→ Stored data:
------------------------------------

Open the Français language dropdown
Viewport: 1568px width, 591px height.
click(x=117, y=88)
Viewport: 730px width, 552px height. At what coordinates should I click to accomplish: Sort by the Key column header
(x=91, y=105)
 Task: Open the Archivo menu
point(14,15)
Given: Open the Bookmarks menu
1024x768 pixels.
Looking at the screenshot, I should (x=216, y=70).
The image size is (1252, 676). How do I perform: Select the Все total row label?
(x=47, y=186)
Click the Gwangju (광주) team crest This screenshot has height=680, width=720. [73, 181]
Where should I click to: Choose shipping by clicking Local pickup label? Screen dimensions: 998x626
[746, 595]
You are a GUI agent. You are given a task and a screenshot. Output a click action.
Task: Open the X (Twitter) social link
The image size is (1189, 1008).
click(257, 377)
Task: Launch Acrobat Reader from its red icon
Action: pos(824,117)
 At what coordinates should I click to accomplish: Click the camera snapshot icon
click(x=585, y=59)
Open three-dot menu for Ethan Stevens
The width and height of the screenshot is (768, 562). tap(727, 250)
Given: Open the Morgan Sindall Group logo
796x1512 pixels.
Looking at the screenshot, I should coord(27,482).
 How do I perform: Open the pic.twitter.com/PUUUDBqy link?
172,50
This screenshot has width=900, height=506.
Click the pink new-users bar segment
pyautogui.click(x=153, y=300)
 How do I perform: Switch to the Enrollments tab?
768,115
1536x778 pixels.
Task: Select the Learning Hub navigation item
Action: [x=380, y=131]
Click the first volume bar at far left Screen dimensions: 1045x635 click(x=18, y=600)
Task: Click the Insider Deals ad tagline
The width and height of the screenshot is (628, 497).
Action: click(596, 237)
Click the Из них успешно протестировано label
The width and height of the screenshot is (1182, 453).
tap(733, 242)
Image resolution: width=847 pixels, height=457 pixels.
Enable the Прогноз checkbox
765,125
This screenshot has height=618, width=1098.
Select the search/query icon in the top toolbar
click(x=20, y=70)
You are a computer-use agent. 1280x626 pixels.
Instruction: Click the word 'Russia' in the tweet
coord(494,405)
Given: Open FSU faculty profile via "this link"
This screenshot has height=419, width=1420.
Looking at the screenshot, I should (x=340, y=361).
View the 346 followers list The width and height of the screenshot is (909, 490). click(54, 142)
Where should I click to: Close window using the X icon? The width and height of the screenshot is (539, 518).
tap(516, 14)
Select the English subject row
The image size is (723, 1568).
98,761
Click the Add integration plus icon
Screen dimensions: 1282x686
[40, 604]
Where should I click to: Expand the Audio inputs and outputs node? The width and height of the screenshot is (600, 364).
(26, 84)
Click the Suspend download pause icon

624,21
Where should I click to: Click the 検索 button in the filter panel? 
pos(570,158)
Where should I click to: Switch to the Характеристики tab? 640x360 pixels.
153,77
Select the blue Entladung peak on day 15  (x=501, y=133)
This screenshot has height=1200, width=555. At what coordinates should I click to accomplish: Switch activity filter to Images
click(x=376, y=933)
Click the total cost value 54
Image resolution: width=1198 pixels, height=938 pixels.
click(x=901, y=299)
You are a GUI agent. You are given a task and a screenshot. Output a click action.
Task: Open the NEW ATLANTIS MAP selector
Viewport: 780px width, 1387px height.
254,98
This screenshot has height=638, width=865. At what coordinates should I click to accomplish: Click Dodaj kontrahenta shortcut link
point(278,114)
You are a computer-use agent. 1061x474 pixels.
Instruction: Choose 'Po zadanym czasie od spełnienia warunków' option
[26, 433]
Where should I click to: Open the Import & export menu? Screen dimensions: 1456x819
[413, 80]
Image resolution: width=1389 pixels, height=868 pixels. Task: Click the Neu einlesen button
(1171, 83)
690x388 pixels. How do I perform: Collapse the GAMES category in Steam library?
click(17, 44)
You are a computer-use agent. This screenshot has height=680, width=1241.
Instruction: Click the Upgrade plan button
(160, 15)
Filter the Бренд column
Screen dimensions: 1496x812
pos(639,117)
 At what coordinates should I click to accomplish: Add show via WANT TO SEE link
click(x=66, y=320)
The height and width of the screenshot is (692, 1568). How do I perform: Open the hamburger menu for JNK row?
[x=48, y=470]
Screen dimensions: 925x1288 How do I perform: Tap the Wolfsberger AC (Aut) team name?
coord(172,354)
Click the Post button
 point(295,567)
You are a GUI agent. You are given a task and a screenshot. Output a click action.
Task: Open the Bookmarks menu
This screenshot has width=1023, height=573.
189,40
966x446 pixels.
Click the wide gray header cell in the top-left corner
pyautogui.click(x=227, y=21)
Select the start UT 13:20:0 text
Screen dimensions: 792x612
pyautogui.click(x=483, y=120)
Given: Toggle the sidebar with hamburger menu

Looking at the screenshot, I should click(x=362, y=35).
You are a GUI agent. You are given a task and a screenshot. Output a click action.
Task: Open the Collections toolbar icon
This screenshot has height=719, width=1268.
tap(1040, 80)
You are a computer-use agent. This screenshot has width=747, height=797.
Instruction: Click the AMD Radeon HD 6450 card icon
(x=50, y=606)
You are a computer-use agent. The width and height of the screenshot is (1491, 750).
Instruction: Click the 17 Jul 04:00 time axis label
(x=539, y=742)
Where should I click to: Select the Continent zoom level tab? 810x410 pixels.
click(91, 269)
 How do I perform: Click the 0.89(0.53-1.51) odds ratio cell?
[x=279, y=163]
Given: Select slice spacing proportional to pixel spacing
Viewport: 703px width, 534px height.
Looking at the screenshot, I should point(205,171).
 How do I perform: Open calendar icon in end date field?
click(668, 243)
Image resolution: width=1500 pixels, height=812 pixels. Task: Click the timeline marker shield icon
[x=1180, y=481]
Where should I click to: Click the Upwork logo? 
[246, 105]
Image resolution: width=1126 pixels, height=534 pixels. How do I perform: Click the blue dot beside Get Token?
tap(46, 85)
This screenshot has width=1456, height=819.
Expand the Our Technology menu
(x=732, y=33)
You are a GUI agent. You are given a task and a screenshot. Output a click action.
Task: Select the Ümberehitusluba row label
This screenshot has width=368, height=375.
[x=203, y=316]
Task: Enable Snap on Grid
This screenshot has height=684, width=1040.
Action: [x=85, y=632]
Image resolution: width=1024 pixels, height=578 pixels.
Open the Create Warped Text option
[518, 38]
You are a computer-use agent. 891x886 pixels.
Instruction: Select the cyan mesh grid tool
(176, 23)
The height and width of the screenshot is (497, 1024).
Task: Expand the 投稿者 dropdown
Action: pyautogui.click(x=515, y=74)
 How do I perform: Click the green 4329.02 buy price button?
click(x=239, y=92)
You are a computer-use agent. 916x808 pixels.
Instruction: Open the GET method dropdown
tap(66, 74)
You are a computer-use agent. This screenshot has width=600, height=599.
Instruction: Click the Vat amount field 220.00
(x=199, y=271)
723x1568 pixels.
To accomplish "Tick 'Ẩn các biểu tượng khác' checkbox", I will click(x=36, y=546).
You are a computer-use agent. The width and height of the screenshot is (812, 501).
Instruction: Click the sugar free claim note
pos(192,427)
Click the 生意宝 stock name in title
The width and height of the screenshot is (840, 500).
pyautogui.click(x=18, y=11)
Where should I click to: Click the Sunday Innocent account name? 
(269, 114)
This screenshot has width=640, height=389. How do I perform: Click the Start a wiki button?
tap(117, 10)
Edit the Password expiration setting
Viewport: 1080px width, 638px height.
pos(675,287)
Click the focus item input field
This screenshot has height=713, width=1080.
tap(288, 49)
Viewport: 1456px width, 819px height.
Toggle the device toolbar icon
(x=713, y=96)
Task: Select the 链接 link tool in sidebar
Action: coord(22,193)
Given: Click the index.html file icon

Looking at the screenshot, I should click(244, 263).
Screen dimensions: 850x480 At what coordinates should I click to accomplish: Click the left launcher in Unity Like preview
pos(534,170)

------------------------------------

→ EXERCISE REQUIREMENTS:
Each line of the data that holds "Bookmarks" should be reported.

→ WRITTEN RESPONSE:
Given: Open the Bookmarks menu
Task: Open the Bookmarks menu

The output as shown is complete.